## Extract:
● ● ● ● ●
There is a final statement worthy of attention in Benedict’s response to reporters en route to the US. He assured Catholics that he would do everything possible to see that “this” [the sexual abuse crisis] would not happen in the future by keeping pedophiles out of the seminaries: “I will not speak in this moment about homosexuality, but pedophilia, [which] is another thing. We will absolutely exclude pedophiles from the sacred ministry, this is absolutely incompatible.” (6)

Benedict greeting Cardinal George

A warm embrace for Card. George, who recently covered for a pedophile priest
He clearly states that in his opinion, homosexuality and pedophilia are two different things, not to be compared or confused. Here he supports the progressivist contention that has spread to prevent public furor against pedophilia from striking at homosexuality. Certainly there is a difference between the two crimes when studied by scholars and punished by the courts, but regarding pedophile priests in the clergy, it so happens that the two vices are intimately related. Benedict ignores this fact.

He affirms categorically there is no place for pedophiles in the Catholic priesthood, but what about homosexuals? He says nothing against the homosexual subculture that has established itself in the American Catholic Church since Vatican II.

His actions since assuming the papal office confirm his soft stance on homosexuality in the priesthood. To replace him as head of the CDF, he chose his friend Archbishop William Levada, known for complacent handling of pedophile priests when he was Bishop of Portland, and for his friendly approach to homosexuals when he became Archbishop of San Francisco. Then he appointed as Archbishop of San Francisco George Niederauer, who openly supports “tolerance’ for homosexuals and opposes a constitutional ban on same-sex “marriage.”

In 2006, Pope Ratzinger signed an unmistakably “soft” document setting out new guidelines regarding homosexuals entering the seminary. (7) Instead of condemning the sin against nature and firmly barring those who practice it or have tendencies toward it from the sacred priesthood, the document takes a more tolerant view. Only those with “deep-seated tendencies” toward homosexuality are barred from priesthood; those with “transitory problems” or “chaste” homosexuals can be accepted. New Oxford Review editor Dale Vree rightly noted that “the priesthood will continue to be or become a ‘gay’ profession, thanks to this document.” (8)
● ● ● ● ●
## Supplied material:
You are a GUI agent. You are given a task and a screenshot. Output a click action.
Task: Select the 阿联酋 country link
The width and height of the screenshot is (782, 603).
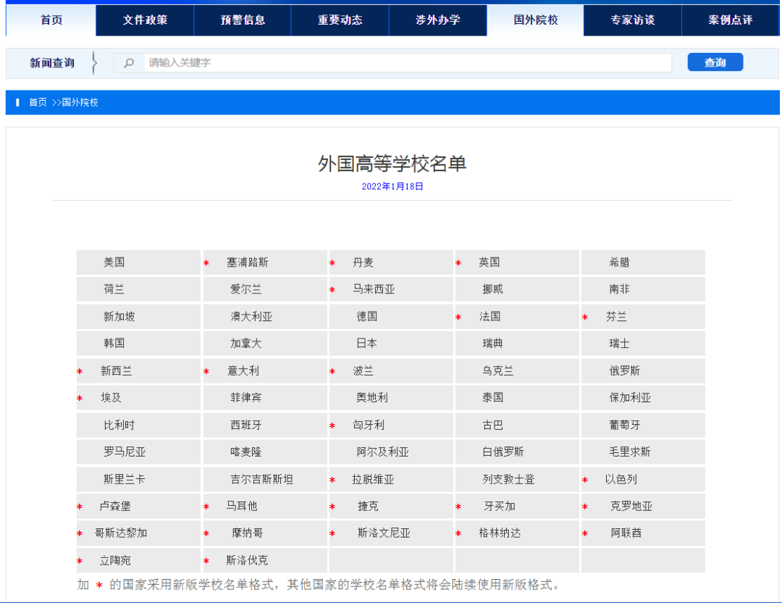point(626,533)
● ● ● ● ●
## Required actions:
A - In the article on Benedict, whom did he choose to replace him as head of the CDF?
B - Using the article on Benedict, state whether each statement agrees with it. Answer yes or no for each, quoting the deciding words exactly. (i) Benedict said pedophiles would be excluded from the sacred ministry. (ii) George Niederauer supports a constitutional ban on same-sex marriage. (iii) Under the 2006 document, those with "transitory problems" are barred from the priesthood.
C - Repeat the part of the article on Benedict between "A warm embrace" and "ignores this fact.", inclusive, substituting "historians" for "scholars".

## Final answers:
A - Archbishop William Levada.

B -
(i) Yes: "We will absolutely exclude pedophiles from the sacred ministry"
(ii) No: "opposes a constitutional ban"
(iii) No: "those with “transitory problems” or “chaste” homosexuals can be accepted"

C -
A warm embrace for Card. George, who recently covered for a pedophile priest
He clearly states that in his opinion, homosexuality and pedophilia are two different things, not to be compared or confused. Here he supports the progressivist contention that has spread to prevent public furor against pedophilia from striking at homosexuality. Certainly there is a difference between the two crimes when studied by historians and punished by the courts, but regarding pedophile priests in the clergy, it so happens that the two vices are intimately related. Benedict ignores this fact.